__ASSIGNED TASK__
Read the listing below and copy out each line where the word "monde" occurs.

*** SOURCE DATA ***

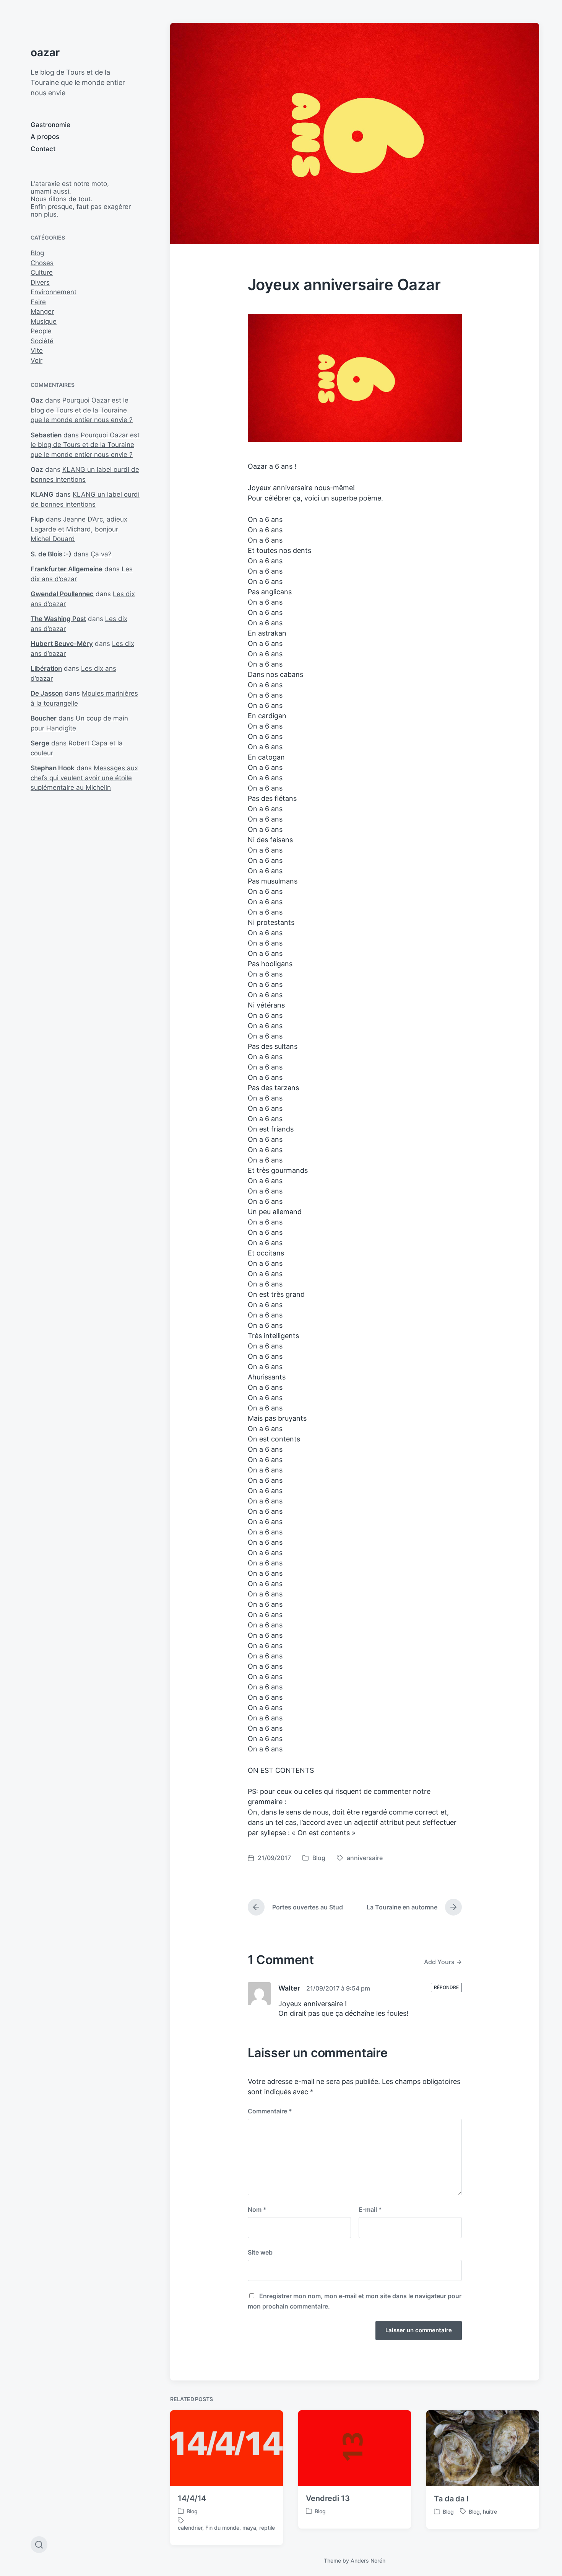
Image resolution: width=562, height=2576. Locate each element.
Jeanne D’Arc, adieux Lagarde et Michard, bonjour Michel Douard (79, 529)
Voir (36, 360)
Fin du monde (222, 2527)
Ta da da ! (451, 2498)
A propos (45, 136)
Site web (260, 2252)
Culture (42, 272)
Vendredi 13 (328, 2498)
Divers (40, 282)
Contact (43, 149)
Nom (257, 2209)
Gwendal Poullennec (62, 594)
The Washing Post (58, 619)
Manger (42, 311)
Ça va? (101, 554)
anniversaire (365, 1858)
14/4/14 (192, 2498)
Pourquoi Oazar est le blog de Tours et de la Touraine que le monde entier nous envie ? (82, 410)
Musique (44, 321)
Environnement (53, 292)
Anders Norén (368, 2560)
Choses (42, 263)
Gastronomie (50, 125)
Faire (38, 302)
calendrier (190, 2527)
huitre (490, 2511)
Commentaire (270, 2111)
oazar (45, 52)
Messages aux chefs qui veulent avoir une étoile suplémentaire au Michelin (84, 777)
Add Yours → (443, 1962)
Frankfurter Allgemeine (66, 569)
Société (42, 341)
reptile (267, 2527)
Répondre (446, 1987)
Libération (46, 668)
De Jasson (47, 693)
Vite (37, 350)
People (41, 331)
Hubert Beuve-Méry (62, 643)
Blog (37, 253)
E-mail (370, 2209)
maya (249, 2527)
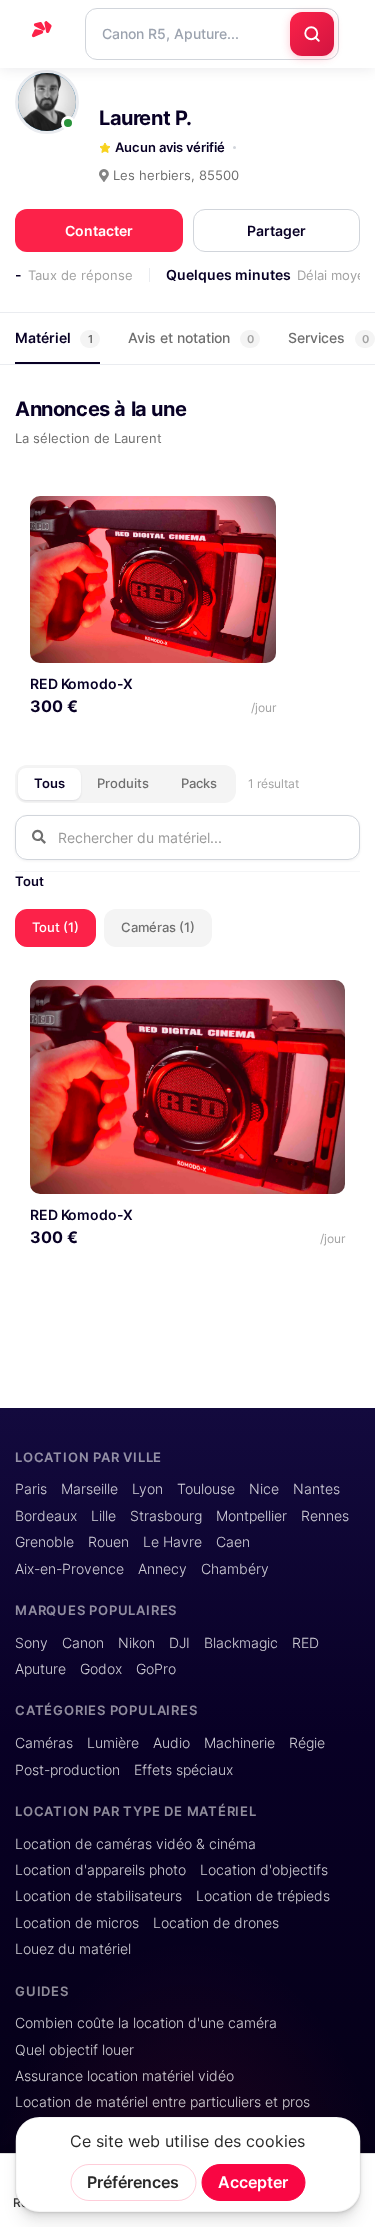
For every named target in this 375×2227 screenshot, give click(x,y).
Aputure (40, 1669)
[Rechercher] (312, 34)
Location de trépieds (263, 1896)
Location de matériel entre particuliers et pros (162, 2102)
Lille (103, 1516)
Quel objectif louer (74, 2050)
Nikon (136, 1643)
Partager (276, 230)
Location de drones (216, 1923)
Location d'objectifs (264, 1870)
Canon (83, 1643)
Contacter (99, 230)
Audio (171, 1743)
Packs (199, 783)
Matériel (54, 337)
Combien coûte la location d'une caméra (146, 2023)
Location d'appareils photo (100, 1870)
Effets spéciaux (183, 1770)
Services (328, 337)
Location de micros (77, 1923)
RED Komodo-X (81, 683)
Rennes (325, 1516)
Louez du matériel (73, 1949)
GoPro (156, 1669)
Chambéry (235, 1569)
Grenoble (44, 1542)
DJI (179, 1643)
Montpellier (251, 1516)
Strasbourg (166, 1516)
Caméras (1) (158, 927)
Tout (29, 881)
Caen (233, 1542)
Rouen (108, 1542)
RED (305, 1643)
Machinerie (239, 1743)
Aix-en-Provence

*** End of SOURCE DATA ***

__EXERCISE ANSWER__
Fin du monde (222, 2527)
Pourquoi Oazar est le blog de Tours et de la Touraine que le monde entier nous envie ? (82, 410)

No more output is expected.